Marseille’s Vieux Port is the city’s tourist hotspot, packed with bars, cafés and restaurants.

“What does your son want to work in?” Macron asked the woman during a walkabout in Marseille on Monday after she said her son, 33, could not find work and was in rent arrears.

“It does not matter… anything!” she replied.

Macron told her: “You are not going to persuade me that, if he is really looking for a job in Marseille, and that he is ready to take a job as a waiter, that there is no job as a waiter.

“I promise you: If I take a walk around the Vieux Port tonight with you, I’m sure we will find 10 job offers,” he said.

But the new head of the CFDT union, Marylise Leon, warned the president that “things were not as simple as all that”.

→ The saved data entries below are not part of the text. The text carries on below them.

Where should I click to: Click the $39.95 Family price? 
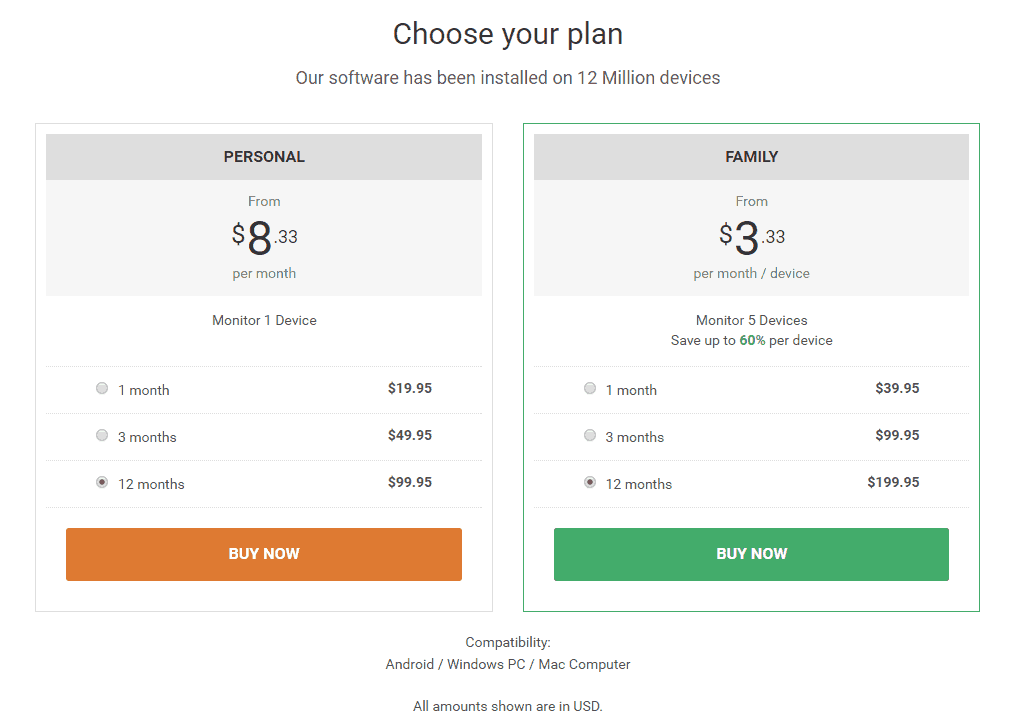(897, 388)

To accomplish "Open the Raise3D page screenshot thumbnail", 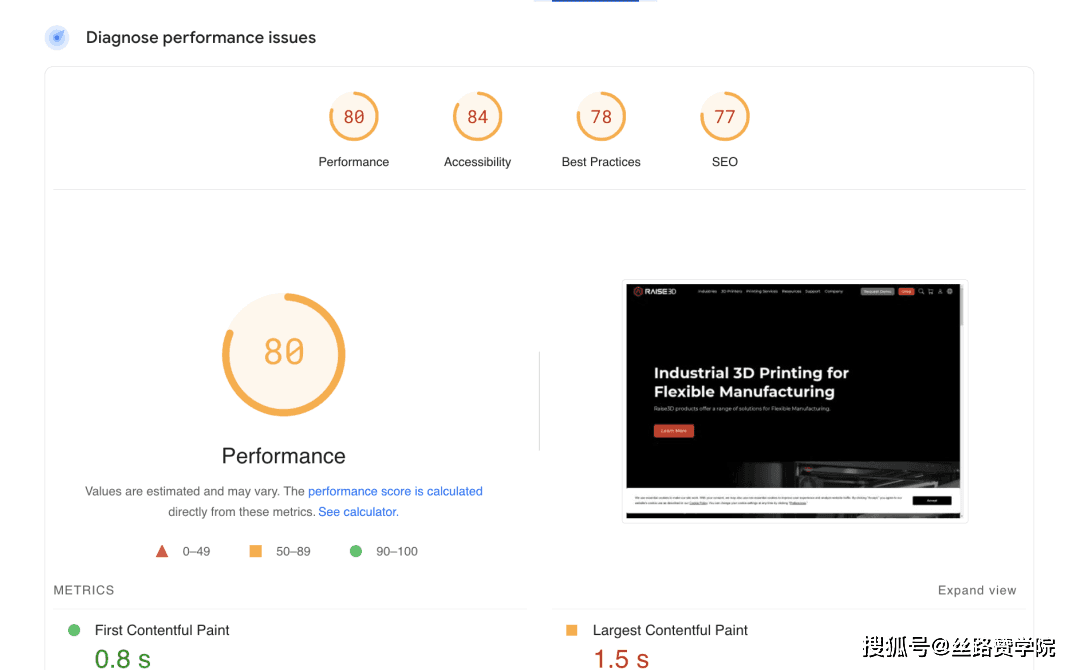I will pos(794,401).
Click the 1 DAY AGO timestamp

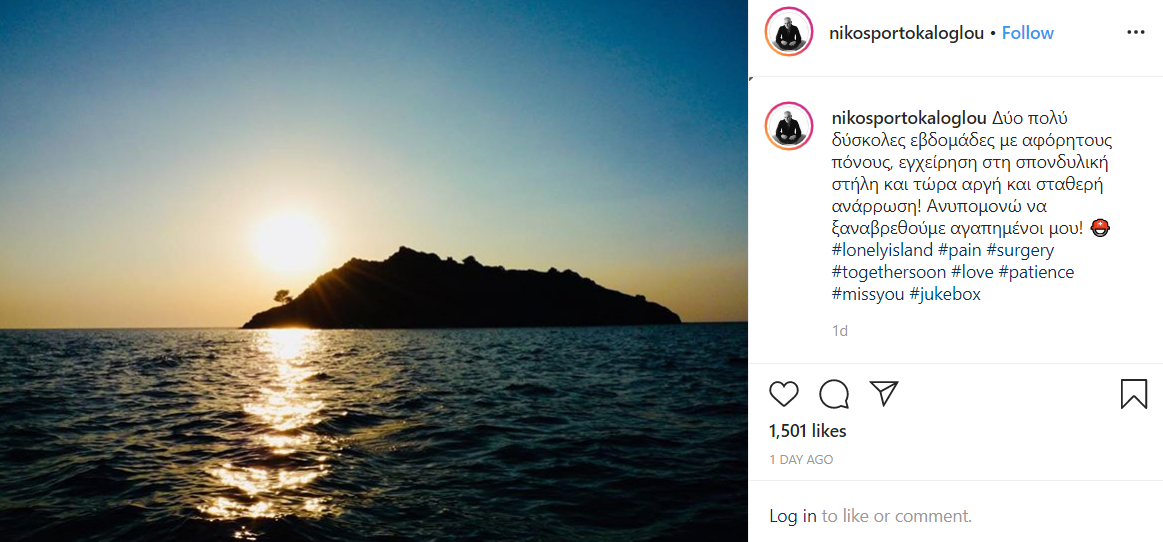(801, 460)
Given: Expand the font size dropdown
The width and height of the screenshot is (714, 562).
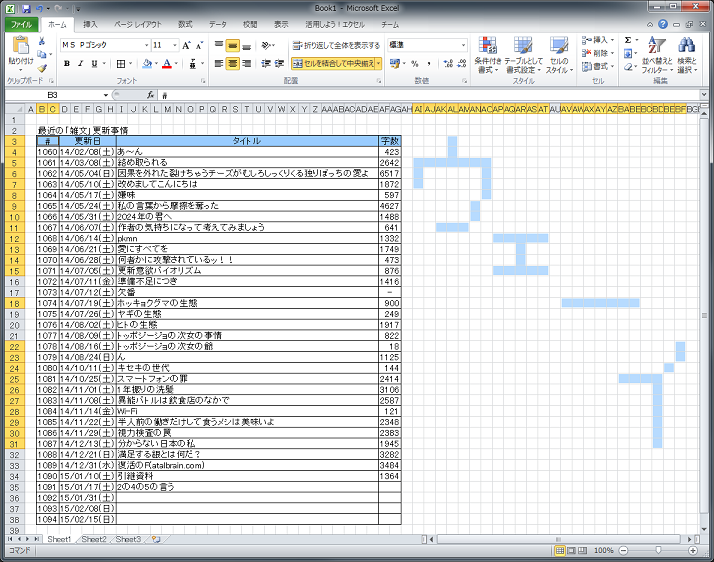Looking at the screenshot, I should click(174, 45).
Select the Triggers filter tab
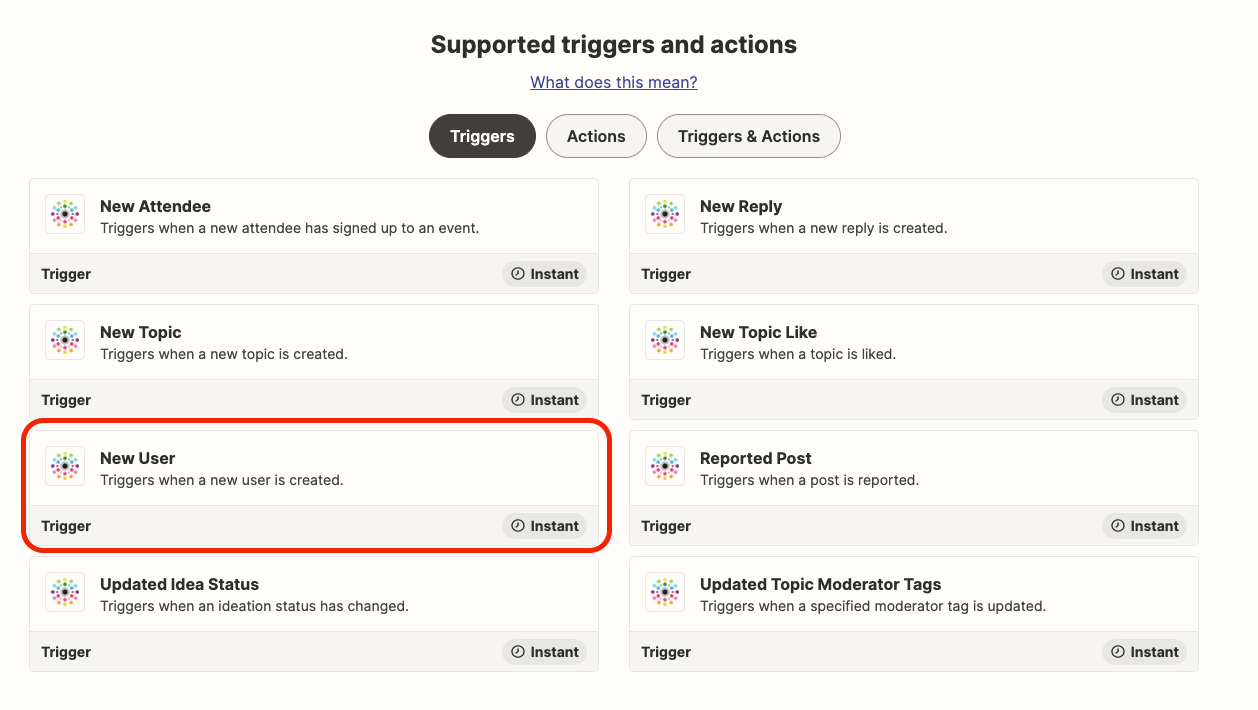 [x=482, y=136]
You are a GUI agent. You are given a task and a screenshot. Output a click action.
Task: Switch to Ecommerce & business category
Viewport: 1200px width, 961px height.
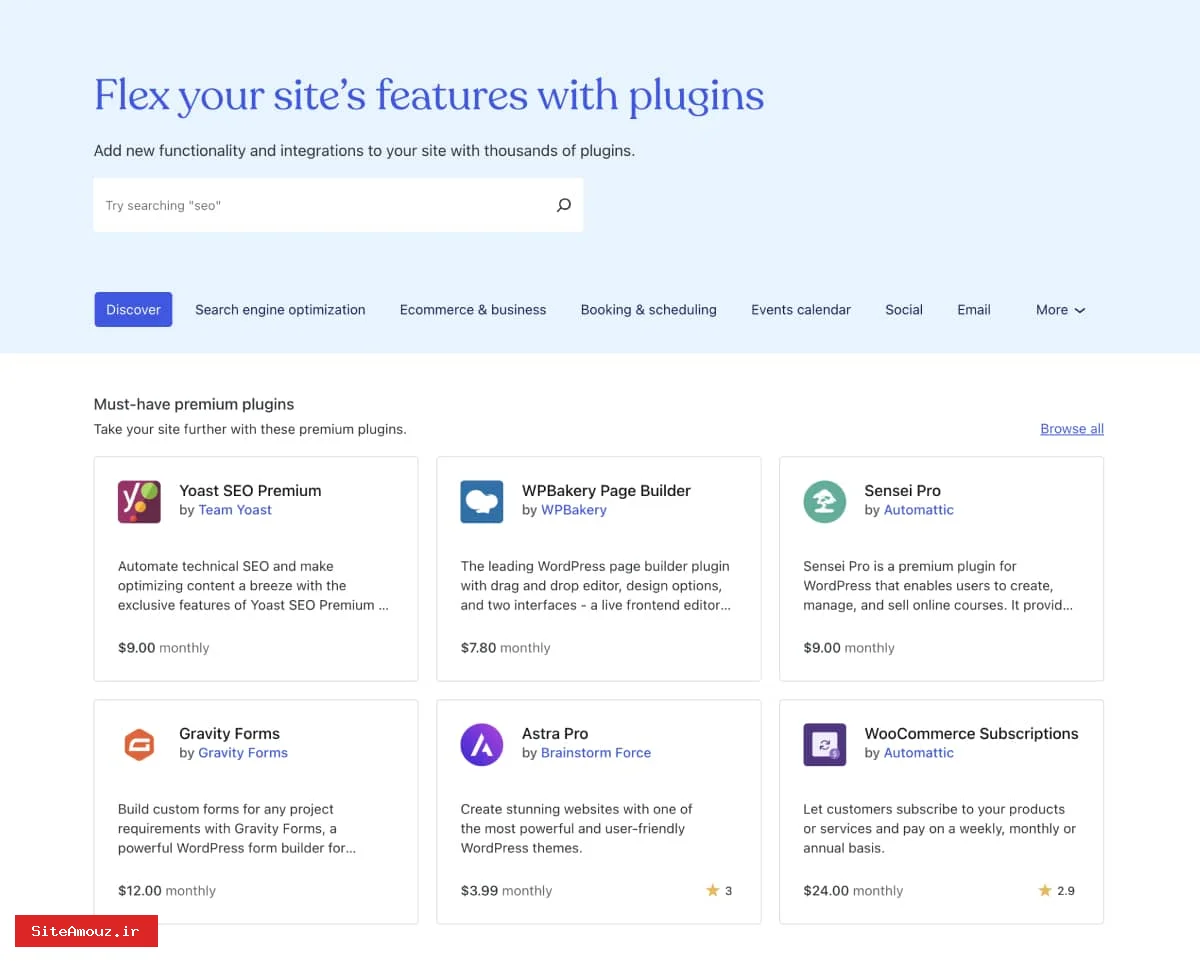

“What message is the president of the republic sending to people who are employed in cafés and restaurants – that they just have to knock on the door and get work?” she told BFM TV.

“It denies the skills and the difficulties of the working conditions,” she added.

MP for the hard-left France Unbowed party Mathilde Panot said “Macron has become a caricature of Macron”.

“Showing such contempt to people, the only unemployed person we hope for in the country is Emmanuel Macron,” she said.

Macron, 45, a former investment banker, has already had previous controversial exchanges over job seeking, in 2018 telling a young man he just had to “cross the street” to find work and telling another man in May work was just “one metre away”.

Since then, he has made lowering France’s historically high unemployment level a policy priority – the unemployment rate in France currently is at around 7 percent, its lowest level since the early 1980s, although youth unemployment is higher.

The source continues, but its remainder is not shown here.